» **EXERCISE DATA**
>>>
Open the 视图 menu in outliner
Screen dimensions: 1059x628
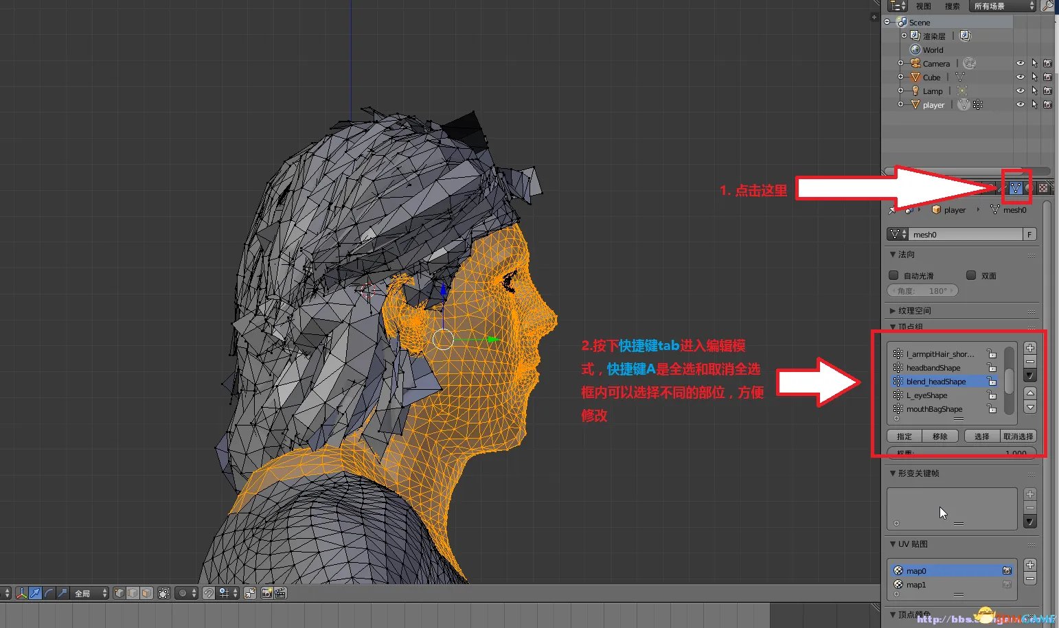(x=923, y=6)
<<<
>>>
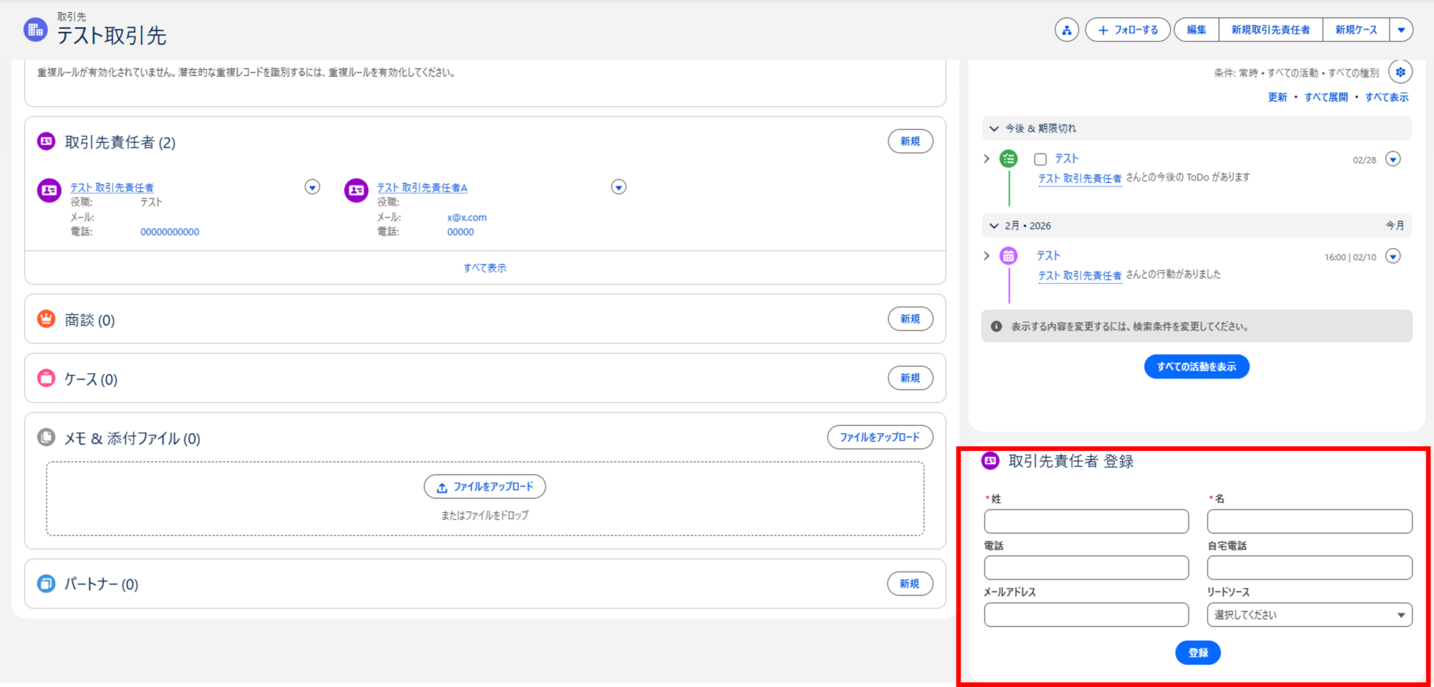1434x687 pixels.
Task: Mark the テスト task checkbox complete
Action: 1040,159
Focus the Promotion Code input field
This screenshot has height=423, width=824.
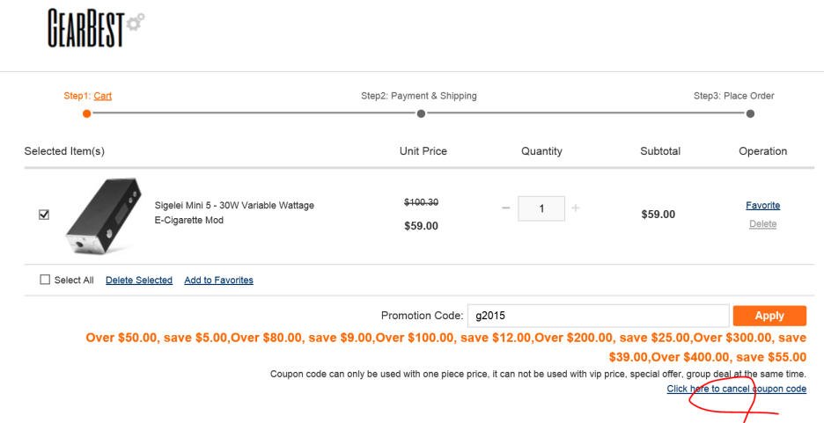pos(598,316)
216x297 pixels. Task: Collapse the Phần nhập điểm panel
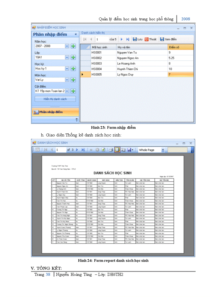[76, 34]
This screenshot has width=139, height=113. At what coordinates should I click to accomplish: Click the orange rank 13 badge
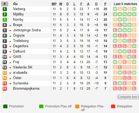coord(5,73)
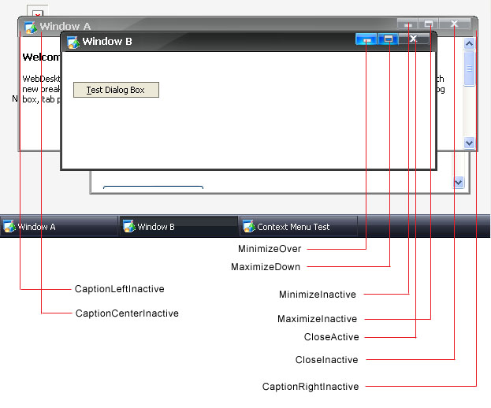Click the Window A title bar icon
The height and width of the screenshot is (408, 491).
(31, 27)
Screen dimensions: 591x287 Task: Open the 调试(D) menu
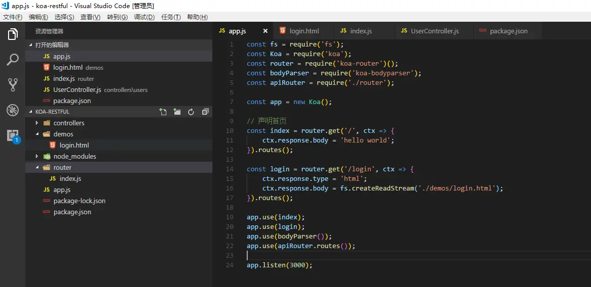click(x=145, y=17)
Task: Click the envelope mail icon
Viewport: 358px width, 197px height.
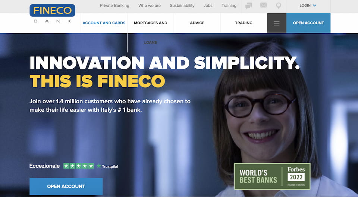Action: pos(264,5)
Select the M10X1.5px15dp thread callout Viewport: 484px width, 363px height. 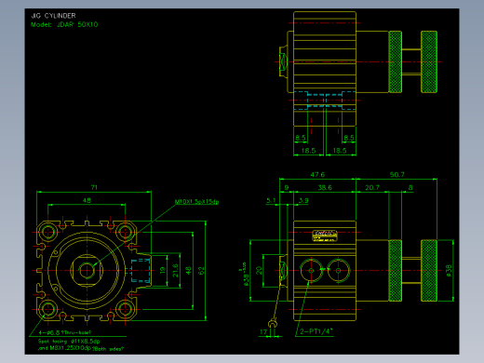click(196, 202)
<<<
» **WORK REQUIRED**
Only one stretch of the data is wanted: write out exactly the lines from the one holding "This screenshot has height=423, width=824." through the one holding "Task: Click the envelope mail icon", both included, without the pictures.

» **COMPLETED EXERCISE**
This screenshot has height=423, width=824.
pos(598,316)
216x297 pixels. Task: Collapse the Phần nhập điểm panel
[76, 34]
This screenshot has width=139, height=113. At what coordinates should I click to accomplish: Click the orange rank 13 badge
coord(5,73)
Click the Window A title bar icon
The height and width of the screenshot is (408, 491).
(31, 27)
Screen dimensions: 591x287 Task: Open the 调试(D) menu
click(x=145, y=17)
Task: Click the envelope mail icon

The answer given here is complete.